Samudera langsung diam. Tapi matanya masih berbinar.
Kirana menggenggam bolu mini itu lebih erat. “Terima kasih kuenya. Sekarang pergi sana, pulang. Istirahat. Kamu terlihat kayak baru lari marathon.”
Sam melirik bajunya sendiri, yang memang basah sedikit di bagian dada karena keringat. Ia mengangguk pasrah. “Oke, oke. Aku pulang.”
Tapi sebelum ia pergi, ia kembali menatap Kirana. Kali ini lebih pelan, lebih lembut.
“Tapi serius, Mbak Kirana .…” Ia mencondongkan sedikit wajahnya.
"Seneng liat kamu hari ini, Mbak.”
Kirana berhenti bernapas satu detik mendengar ucapan Samudera. Lalu Sam mengangkat tangan, ngasih peace sign, sambil berkata, “Jangan lupa makan bolu itu ya. Jangan cuman hanya diliat sampai basi. Jangan bikin aku nangis.”
Dan setelah itu Samudera pergi. Dengan langkah besar-besar. Masih sambil kipas-kipas baju karena kegerahan. Kirana memandangi punggungnya yang menjauh.

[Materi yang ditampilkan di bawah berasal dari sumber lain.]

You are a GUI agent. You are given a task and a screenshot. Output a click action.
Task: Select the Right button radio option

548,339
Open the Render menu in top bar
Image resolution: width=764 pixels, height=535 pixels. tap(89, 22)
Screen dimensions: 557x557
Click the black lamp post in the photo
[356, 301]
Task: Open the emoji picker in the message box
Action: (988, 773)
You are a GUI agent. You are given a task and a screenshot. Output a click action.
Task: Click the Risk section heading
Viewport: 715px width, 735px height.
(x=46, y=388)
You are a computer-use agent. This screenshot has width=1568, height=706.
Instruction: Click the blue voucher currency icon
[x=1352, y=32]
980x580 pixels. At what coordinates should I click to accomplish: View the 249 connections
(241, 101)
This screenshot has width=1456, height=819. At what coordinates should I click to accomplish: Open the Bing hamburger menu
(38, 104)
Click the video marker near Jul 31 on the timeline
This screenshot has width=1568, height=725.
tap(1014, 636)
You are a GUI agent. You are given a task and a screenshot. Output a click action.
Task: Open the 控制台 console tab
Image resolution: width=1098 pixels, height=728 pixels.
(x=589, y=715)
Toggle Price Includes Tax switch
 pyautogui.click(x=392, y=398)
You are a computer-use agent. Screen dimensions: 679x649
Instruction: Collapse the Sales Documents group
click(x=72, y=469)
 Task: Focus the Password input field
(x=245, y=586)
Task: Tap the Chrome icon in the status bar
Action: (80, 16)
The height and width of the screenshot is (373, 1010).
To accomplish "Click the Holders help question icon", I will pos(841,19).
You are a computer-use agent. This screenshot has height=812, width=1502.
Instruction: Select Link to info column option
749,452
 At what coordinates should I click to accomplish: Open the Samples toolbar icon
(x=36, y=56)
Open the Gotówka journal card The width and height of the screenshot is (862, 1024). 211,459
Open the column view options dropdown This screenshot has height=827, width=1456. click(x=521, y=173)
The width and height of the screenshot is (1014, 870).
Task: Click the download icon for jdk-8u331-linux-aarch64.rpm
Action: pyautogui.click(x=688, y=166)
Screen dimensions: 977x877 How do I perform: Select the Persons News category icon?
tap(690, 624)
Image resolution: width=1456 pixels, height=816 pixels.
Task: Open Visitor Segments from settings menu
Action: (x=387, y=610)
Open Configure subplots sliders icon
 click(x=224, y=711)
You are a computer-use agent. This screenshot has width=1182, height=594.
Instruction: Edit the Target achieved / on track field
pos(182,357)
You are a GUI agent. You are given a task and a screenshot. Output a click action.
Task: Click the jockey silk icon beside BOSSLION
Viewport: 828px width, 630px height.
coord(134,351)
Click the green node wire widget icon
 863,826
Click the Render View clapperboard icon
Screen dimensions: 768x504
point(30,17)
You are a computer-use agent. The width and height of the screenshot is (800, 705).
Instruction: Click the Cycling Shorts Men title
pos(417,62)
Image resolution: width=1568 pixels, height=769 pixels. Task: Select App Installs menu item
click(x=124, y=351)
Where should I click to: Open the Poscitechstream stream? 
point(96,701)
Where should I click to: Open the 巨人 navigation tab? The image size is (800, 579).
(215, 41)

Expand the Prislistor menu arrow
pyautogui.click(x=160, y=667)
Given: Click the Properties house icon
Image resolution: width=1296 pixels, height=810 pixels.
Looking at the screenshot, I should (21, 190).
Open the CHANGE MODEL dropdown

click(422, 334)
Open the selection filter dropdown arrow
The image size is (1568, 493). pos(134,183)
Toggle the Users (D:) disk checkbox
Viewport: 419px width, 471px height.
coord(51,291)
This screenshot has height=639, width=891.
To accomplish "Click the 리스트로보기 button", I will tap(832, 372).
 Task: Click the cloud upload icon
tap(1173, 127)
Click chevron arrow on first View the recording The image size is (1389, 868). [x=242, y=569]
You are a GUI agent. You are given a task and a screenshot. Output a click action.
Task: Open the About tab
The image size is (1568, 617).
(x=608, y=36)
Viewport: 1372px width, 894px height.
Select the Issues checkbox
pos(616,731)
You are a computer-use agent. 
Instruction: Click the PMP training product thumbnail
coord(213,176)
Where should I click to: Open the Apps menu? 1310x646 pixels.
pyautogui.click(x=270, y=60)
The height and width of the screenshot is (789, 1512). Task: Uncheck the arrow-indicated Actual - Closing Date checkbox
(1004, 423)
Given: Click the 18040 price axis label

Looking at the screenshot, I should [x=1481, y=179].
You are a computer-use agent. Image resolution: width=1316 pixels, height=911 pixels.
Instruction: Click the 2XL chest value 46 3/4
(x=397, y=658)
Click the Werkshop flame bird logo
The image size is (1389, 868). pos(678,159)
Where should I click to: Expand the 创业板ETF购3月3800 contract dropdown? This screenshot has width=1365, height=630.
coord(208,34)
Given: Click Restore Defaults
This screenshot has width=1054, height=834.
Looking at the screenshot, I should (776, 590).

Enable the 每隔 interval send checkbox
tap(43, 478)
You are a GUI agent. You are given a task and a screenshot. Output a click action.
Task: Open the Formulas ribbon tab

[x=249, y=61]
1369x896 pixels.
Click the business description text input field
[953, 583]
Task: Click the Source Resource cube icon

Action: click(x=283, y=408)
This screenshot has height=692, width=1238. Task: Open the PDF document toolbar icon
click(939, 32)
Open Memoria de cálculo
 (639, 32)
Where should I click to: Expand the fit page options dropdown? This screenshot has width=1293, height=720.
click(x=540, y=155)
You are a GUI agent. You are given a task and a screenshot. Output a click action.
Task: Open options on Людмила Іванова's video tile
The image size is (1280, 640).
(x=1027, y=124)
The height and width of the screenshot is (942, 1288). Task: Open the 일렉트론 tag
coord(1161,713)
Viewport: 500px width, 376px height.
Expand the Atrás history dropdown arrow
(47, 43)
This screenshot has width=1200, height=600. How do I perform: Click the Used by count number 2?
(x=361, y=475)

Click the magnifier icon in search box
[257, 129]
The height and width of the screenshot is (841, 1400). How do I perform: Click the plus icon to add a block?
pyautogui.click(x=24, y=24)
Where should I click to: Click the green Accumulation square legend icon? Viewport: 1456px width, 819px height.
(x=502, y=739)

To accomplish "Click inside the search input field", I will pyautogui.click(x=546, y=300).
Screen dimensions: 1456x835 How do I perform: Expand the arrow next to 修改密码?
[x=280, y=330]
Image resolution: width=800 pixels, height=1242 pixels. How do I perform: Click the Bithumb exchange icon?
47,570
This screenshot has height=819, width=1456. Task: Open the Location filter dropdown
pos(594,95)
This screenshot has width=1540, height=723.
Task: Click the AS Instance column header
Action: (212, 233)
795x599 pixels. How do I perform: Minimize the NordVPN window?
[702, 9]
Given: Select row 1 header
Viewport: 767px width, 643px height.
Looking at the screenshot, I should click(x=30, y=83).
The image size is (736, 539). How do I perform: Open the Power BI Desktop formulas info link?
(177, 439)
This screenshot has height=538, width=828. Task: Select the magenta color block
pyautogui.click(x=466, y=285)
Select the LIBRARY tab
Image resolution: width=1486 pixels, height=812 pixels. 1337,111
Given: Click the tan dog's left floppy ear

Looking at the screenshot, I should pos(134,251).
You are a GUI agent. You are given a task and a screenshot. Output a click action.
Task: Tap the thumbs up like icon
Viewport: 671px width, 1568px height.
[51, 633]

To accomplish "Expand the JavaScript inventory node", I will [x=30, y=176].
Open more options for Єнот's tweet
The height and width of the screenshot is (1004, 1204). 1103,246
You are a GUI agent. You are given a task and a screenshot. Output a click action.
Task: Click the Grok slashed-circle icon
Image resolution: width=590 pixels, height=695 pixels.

Lalu ia menunduk menatap bolu kecil di tangannya dan tiba-tiba tertawa kecil sendiri. Tak pernah membayangkan akan dekat dengan remaja puber seperti Samudera.
“Anak aneh,” gumam Kirana pada dirinya sendiri.
Tapi senyumnya muncul. Senyum manis yang bahkan ia sendiri lupa kapan terakhir kali muncul diwajahnya.